**Task goal:**
Word for word, restate the line containing "Sort results by the Status column" and all the lines that come after it in the entries below. Include nothing from before it.

---- Source material

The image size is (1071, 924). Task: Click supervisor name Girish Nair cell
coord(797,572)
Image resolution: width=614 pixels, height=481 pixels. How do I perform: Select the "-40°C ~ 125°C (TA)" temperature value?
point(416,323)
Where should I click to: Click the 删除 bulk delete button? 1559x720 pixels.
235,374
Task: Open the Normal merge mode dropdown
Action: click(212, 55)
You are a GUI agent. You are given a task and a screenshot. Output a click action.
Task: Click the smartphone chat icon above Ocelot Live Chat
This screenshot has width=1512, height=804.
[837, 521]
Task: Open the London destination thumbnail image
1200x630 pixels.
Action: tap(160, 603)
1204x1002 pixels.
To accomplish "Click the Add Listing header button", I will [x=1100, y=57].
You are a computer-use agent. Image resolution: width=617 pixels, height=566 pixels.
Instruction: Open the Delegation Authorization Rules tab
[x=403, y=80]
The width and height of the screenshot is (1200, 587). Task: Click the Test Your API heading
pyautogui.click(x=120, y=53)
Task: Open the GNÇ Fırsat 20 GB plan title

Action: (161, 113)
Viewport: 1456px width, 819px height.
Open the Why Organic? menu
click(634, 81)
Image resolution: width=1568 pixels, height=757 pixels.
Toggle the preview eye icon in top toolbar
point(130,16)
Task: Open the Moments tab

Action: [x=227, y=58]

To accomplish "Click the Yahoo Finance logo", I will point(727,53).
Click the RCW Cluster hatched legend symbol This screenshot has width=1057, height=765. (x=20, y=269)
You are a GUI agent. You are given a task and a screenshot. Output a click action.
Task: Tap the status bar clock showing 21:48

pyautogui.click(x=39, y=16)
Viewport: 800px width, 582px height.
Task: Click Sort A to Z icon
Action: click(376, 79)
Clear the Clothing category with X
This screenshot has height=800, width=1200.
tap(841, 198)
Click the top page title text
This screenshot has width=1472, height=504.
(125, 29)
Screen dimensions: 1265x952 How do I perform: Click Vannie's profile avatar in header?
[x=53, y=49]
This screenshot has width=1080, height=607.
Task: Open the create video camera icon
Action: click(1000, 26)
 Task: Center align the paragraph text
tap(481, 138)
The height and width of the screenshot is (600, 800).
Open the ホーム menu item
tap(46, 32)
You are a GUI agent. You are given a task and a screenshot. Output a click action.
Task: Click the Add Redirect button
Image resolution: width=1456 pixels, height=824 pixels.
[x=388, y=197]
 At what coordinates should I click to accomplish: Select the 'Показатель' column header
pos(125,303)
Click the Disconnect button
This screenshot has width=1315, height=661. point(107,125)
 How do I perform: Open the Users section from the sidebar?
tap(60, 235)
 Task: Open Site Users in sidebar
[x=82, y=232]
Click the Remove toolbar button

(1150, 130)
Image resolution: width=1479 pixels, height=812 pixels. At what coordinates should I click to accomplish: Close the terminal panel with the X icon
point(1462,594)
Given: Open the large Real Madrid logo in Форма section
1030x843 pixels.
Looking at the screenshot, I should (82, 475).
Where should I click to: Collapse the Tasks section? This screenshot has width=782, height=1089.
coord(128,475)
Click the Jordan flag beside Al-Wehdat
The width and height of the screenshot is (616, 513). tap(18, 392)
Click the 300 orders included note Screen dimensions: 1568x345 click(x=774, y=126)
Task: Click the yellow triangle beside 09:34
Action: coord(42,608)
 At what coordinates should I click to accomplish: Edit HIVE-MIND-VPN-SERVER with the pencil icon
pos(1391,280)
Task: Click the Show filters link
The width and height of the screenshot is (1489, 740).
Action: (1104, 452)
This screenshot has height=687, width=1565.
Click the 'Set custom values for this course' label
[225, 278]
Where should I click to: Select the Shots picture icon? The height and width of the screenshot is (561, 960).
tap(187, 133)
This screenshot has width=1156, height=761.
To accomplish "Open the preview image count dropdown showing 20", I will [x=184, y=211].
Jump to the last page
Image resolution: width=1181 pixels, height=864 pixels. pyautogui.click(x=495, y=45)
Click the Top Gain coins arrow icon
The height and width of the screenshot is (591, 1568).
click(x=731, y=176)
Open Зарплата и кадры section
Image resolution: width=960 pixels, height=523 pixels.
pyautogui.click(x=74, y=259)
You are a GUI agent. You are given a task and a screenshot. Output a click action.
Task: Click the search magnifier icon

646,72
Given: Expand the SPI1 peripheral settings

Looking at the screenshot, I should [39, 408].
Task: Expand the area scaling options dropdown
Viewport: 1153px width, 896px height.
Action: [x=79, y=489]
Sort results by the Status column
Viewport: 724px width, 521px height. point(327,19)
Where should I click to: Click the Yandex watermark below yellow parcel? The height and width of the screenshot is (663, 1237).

--------

**Task answer:**
Sort results by the Status column
Viewport: 724px width, 521px height. point(327,19)
Where should I click to: Click the Yandex watermark below yellow parcel? The height and width of the screenshot is (663, 1237).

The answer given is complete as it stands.